Staccare, abbandonare tutto ciò che circonda la vita di tutti i giorni e andare via, come Ulisse, viaggiare per conoscere e conoscersi: “senz’altra Itaca fuorché quella interiore”, citando la scrittrice Marguerite Yourcenar. Il tema dell’evasione inonda pagine di letteratura e tocca tutti gli ambiti artistici: pensiamo a pittori come Gauguin che si rifugia alle isole Thaiti, o all’Albatros di Baudelaire, “esiliato sulla terra fra gli scherni”, o al vagare senza meta del Bateau Ivre di Rimbaud. Il viaggio diviene da sempre una metafora della vita e della ricerca, il desiderio di inoltrarsi in un terreno che non ha nulla di familiare: una terra selvaggia. Nel 2007 uscì nelle sale uno di quei film destinati a far parte della storia: “Into the wild”, scritto e diretto da Sean Penn e tratto dall’omonimo libro di Jon Krakauer. Il film narra la storia di Christopher McCandless, un ragazzo benestante il quale dopo essersi laureato con una media voto molto alta all'Università Emory, e aver ottenuto una specializzazione in Storia e Antropologia, decide di abbandonare ogni cosa. Stufo della società di cui non si sente parte, attraversa l'Ovest America da solo. Prima di partire dona i suoi 24.000 dollari di risparmi alla Oxfam , ( la Oxford Commitee for Famine Relief, una confederazione di 14 organizzazioni non governative che lavorano con 3.000 partners in più di 100 paesi per trovare la soluzione definitiva alla povertà e all'ingiustizia. ). Chris attraverserà gli Stati Uniti ed il Messico del nord, fino a raggiungere, solo, con poco cibo ed equipaggiamento, l'Alaska. Il suo viaggio durò due anni , dopodiché il suo corpo venne ritrovato senza vita in un autobus sullo Stampede Trail nell’agosto del 1992.

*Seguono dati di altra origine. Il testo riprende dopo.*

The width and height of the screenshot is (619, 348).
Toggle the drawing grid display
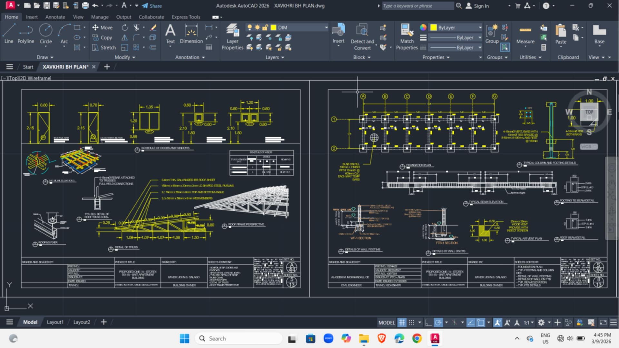pyautogui.click(x=402, y=322)
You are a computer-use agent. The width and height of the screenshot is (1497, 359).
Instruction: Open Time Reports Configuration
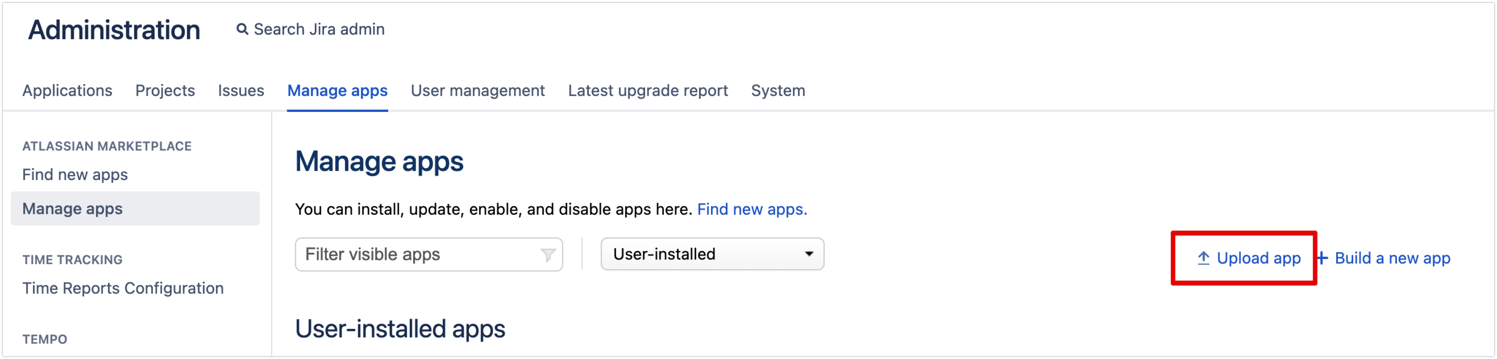click(x=123, y=288)
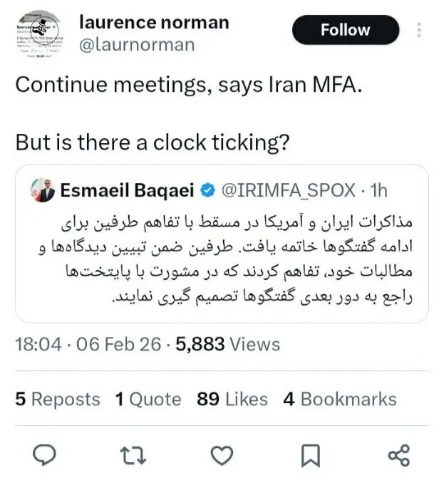Follow laurence norman
Viewport: 444px width, 480px height.
point(345,31)
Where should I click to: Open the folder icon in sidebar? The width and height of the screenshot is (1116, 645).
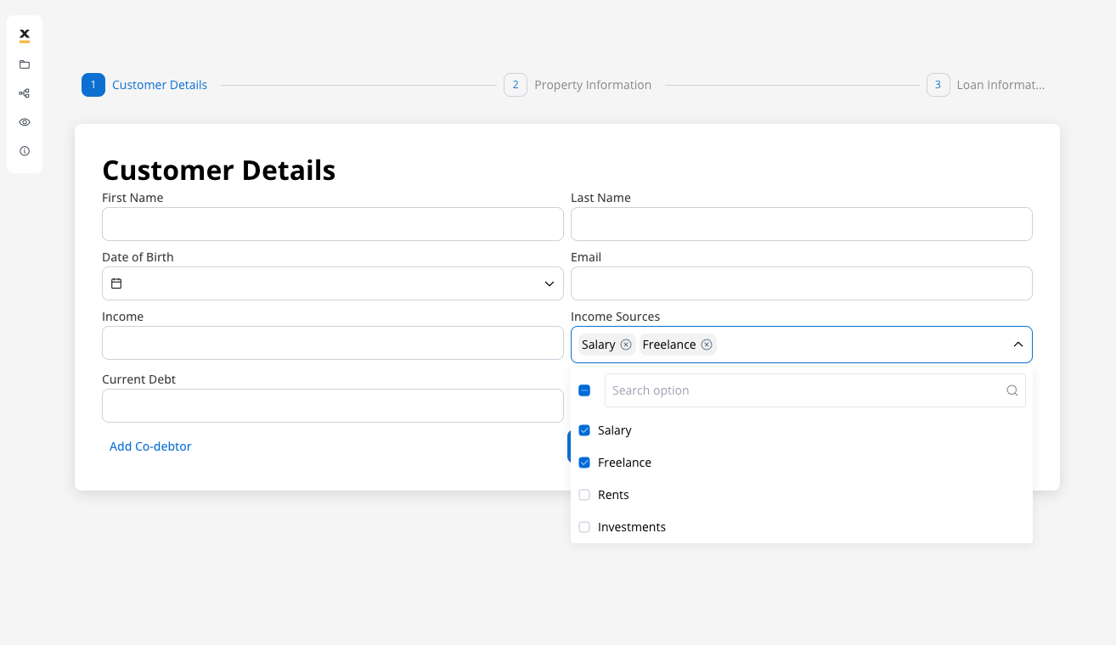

Una storia vera e affascinante che incanta e commuove, grazie anche ad un'intensa fotografia che esalta la bellezza di molti paesaggi naturali incontaminati. Per stessa ammissione del regista è però la colonna sonora, affidata al cantante dei Pearl Jam, Eddie Vedder, a donare un’atmosfera viscerale al racconto ed alle immagini. “E' stato durante le riprese del film che la voce di Eddie Vedder come cantante e autore di canzoni mi è venuta in mente come quella giusta per questo film. Un mese dopo aver accettato la mia proposta, queste grandi e toccanti canzoni gli uscivano a fiotti. Nessun'altra voce fa fluire, sanguinare o gioire la giovane terra e il cuore americano così appassionatamente come quella di Vedder”, dichiara il regista, “ il suo contributo non solo alza considerevolmente l'impatto del film, ma credo che sarà un'indelebile raccolta indipendentemente dal film. Da mettere in una capsula del tempo sotto Compagni di strada ”. Poesia e musica si intrecciano in quest’album divenuto una delle colonne sonore più celebri degli ultimi anni. Ascoltandolo non riusciamo a non farci travolgere dal fascino ma anche dal dramma della vita di Alexander Supertramp, pseudonimo scelto dal protagonista per la sua nuova vita. Vedder descrive i pensieri e le emozioni di questo "viaggiatore esteta la cui casa è la strada", come lo stesso Christopher McCandless amava definirsi. Canzoni come Guaranteed, Far Behind, Rises, ripercorrono il cammino di chi caparbiamente dice no allo stato attuale delle cose, ma sarà poi costretto a mutare le sue convinzioni. Il credere che la felicità “non proviene dalle relazioni con gli essere umani” perderà di valore una volta scoperta la solitudine. Con le ultime forze, poco prima di morire, scriverà : “HAPPINESS IS REAL ONLY WHEN SHARED” (la felicità è vera solo quando è condivisa).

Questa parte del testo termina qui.